### 本文
- - - - -
映画【楽園】観てきました。
映画【楽園】の感想・レビューを、核心に触れない程度のネタバレも含めつつ、書いていきます。
ハラハラ、ドキドキ、テンポの良い
サスペンス……。
ではありません!!!
噛み締めて味わってじんわり考えたい
ヒューマンドラマです。
(※だと、私は思う)

映画【楽園】をレビューサイトでチェックすると、「暗い、重い、わかりづらい」といった声もありますが、私は好きなタイプの映画でした。
このページでわかること
映画【楽園】は、12年前に起きた未解決幼女誘拐事件と同じ場所で起きた2つの事件をめぐるサスペンスドラマ。
- 少女誘拐事件の容疑者と疑われる青年(綾野剛)
- 誘拐される直前まで一緒にいた少女(杉咲花)
- 限界集落内で孤立、心が壊れていく男(佐藤浩市)
それぞれの人生が交錯していく姿を描いています。
吉田修一の短編小説集『犯罪小説集』(全5編)に収録された2編「青田Y字路」「万屋善次郎」が原作です。
『犯罪小説集』残り3編もおもしろいし、読みやすいですよ。
まだ読んでいない方はぜひ♪

ちなみに映画【楽園】は、第76回ヴェネツィア国際映画祭公式イベント「Focus on Japan」正式出品作品です。
- - - - -
### 課題 1
本文の内容を二文でまとめなさい。
### 課題 2
本文から、「それぞれの人生が交錯していく姿を描いています。」から「ちなみに映画【楽園】は、第76回ヴェネツィア国際映画祭公式イベント「Focus on Japan」正式出品作品です。」までを、両端の語句も含めてそのまま引用しなさい。
### 課題 3
本文中の次の一文を英語に訳しなさい。「吉田修一の短編小説集『犯罪小説集』(全5編)に収録された2編「青田Y字路」「万屋善次郎」が原作です。」

### 提供データ
- - - - -
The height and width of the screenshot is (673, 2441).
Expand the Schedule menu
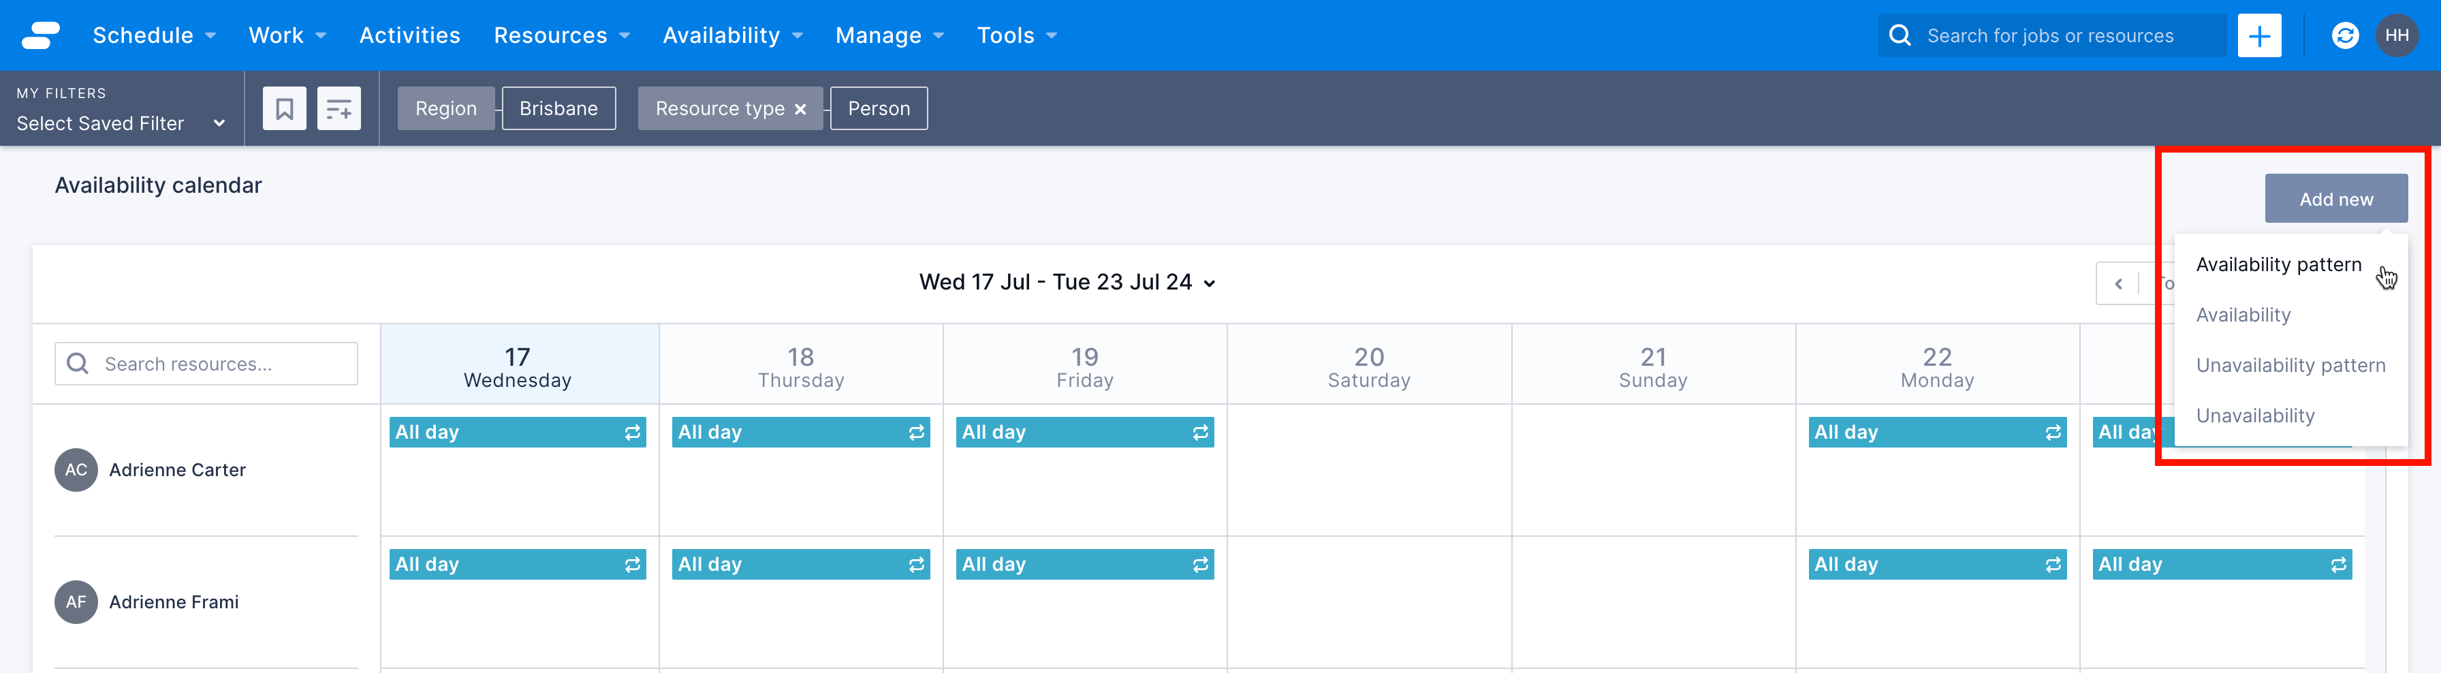coord(154,36)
- - - - -
### 解答 1
映画【楽園】は、12年前に起きた未解決幼女誘拐事件と同じ場所で起きた2つの事件をめぐり、容疑者と疑われる青年、誘拐される直前まで一緒にいた少女、限界集落内で孤立していく男の人生が交錯する姿を描いた作品で、筆者はテンポの良いサスペンスではなく、じんわり考えたいヒューマンドラマだと捉え、好きなタイプの映画だったと述べている。原作は吉田修一の短編小説集『犯罪小説集』に収録された「青田Y字路」「万屋善次郎」の2編で、第76回ヴェネツィア国際映画祭公式イベント「Focus on Japan」の正式出品作品である。

### 解答 2
それぞれの人生が交錯していく姿を描いています。
吉田修一の短編小説集『犯罪小説集』(全5編)に収録された2編「青田Y字路」「万屋善次郎」が原作です。
『犯罪小説集』残り3編もおもしろいし、読みやすいですよ。
まだ読んでいない方はぜひ♪

ちなみに映画【楽園】は、第76回ヴェネツィア国際映画祭公式イベント「Focus on Japan」正式出品作品です。

### 解答 3
It is based on two stories, "Aota Y-jiro" and "Yorozuya Zenjiro," included in Shuichi Yoshida's short story collection "Hanzai Shosetsushu" (five stories in all).